Liste des activités -
[A] Les affirmations suivantes sont-elles conformes à l’extrait sur les règles douloureuses ? (i) L’endométriose touche au moins une femme sur dix. (ii) Le diagnostic définitif de l’endométriose intervient en moyenne moins d’un an après le déclenchement de la maladie. (iii) L’antalgique parfois proposé a une efficacité garantie. Répondez par oui ou par non à chacune et citez les mots décisifs de l’extrait.
[B] Relevez tous les membres de la famille à qui l’extrait sur les règles douloureuses prête la phrase « il faut souffrir pour être belle ! ».
[C] D’après l’extrait sur les règles douloureuses, quel symptôme de l’endométriose est mentionné ?

Extrait source -
Pourtant les règles, nous aurions bien besoin de pouvoir en parler notamment concernant notre santé. Les douleurs qui y sont liées sont minimisées comme l’est la douleur de manière générale pour les filles et les femmes : « il faut souffrir pour être belle ! » nous disait une mère, une tante, une grand-mère ayant souffert elle aussi en nous tirant les cheveux pour défaire un nœud quand nous étions enfants, « c’est normal d’avoir mal », nous dit le ou la professionnel.le de santé quand nous évoquons des règles douloureuses, sans pour autant nous proposer d’office un remède pour nous soulager. Si nous insistons un peu, peut-être nous verrons nous proposer la pilule ou, miracle !, un antalgique dont l’efficacité n’est pas assurée… Mais non, ce n’est pas normal d’avoir mal pendant ses règles. Cette normalisation de la douleur empêche la détection de maladies comme l’endométriose qui concerne au moins 1 femme sur 10 : les femmes atteintes d’endométriose mettent en moyenne 5 ans à partir du déclenchement de la maladie (dont un des symptômes est des règles très douloureuses) avant d’avoir accès à un diagnostic définitif. [10] Pendant ce temps, la maladie se développe et peut causer des dommages aux organes touchés, et les douleurs et troubles associés peuvent perturber de manière importante le quotidien de la malade.

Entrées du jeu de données
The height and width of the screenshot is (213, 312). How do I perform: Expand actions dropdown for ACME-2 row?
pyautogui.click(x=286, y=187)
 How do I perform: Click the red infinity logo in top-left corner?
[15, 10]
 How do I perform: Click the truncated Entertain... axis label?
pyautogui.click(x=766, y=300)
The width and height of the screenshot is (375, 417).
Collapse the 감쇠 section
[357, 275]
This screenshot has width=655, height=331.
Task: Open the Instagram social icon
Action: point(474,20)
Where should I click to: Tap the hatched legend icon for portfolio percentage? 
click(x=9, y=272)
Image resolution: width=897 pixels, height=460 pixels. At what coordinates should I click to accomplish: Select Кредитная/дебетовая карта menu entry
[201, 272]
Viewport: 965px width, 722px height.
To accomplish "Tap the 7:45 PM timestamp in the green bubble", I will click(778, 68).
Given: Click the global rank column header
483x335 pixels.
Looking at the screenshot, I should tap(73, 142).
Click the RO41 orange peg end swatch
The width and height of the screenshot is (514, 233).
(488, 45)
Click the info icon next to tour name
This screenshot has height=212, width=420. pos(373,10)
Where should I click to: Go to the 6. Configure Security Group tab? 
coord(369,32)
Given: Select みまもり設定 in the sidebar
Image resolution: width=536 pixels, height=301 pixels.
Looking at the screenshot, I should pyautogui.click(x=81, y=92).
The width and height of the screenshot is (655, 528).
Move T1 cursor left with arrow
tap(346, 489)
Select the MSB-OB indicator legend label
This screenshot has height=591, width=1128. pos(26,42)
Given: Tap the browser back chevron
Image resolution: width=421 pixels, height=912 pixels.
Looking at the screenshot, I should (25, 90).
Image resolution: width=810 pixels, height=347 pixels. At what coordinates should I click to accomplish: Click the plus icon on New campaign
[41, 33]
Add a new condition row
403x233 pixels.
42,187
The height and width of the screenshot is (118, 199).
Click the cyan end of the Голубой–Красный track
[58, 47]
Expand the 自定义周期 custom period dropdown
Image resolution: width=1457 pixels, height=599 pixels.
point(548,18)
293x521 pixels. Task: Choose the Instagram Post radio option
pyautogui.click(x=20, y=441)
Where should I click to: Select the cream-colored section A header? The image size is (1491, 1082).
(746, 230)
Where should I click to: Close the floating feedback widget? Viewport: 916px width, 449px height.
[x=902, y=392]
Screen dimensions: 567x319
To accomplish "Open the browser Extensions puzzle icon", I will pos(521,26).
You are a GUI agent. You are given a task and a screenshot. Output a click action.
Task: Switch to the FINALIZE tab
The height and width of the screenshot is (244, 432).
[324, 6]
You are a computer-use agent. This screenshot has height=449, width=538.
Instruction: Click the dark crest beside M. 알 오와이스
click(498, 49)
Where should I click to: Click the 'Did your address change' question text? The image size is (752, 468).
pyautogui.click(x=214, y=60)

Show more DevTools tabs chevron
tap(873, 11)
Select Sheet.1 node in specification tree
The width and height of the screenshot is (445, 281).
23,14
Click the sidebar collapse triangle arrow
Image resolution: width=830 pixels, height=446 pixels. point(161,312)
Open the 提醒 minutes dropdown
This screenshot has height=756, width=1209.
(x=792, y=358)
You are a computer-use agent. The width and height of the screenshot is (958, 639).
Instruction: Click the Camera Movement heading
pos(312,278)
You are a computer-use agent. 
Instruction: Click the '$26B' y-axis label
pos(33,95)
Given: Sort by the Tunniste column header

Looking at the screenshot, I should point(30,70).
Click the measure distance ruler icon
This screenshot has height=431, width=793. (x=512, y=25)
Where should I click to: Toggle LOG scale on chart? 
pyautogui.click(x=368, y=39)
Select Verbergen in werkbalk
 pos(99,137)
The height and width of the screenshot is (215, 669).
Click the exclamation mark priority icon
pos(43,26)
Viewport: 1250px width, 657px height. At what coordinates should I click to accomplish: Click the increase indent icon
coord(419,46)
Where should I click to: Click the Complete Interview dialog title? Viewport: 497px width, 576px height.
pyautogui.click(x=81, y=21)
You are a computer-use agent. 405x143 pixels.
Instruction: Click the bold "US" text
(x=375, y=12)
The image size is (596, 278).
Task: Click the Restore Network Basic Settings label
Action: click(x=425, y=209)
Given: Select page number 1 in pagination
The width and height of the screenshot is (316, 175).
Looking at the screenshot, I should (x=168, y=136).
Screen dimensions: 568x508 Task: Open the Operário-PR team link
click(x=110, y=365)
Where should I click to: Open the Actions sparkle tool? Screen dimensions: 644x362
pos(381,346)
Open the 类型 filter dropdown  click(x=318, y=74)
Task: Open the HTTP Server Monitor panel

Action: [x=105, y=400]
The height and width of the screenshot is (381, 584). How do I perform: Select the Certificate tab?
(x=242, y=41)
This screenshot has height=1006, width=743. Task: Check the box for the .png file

Réponses aux consignes -
[A]
(i) Oui : « qui concerne au moins 1 femme sur 10 ».
(ii) Non : « mettent en moyenne 5 ans à partir du déclenchement de la maladie ».
(iii) Non : « un antalgique dont l’efficacité n’est pas assurée ».

[B] Une mère, une tante, une grand-mère.

[C] Des règles très douloureuses.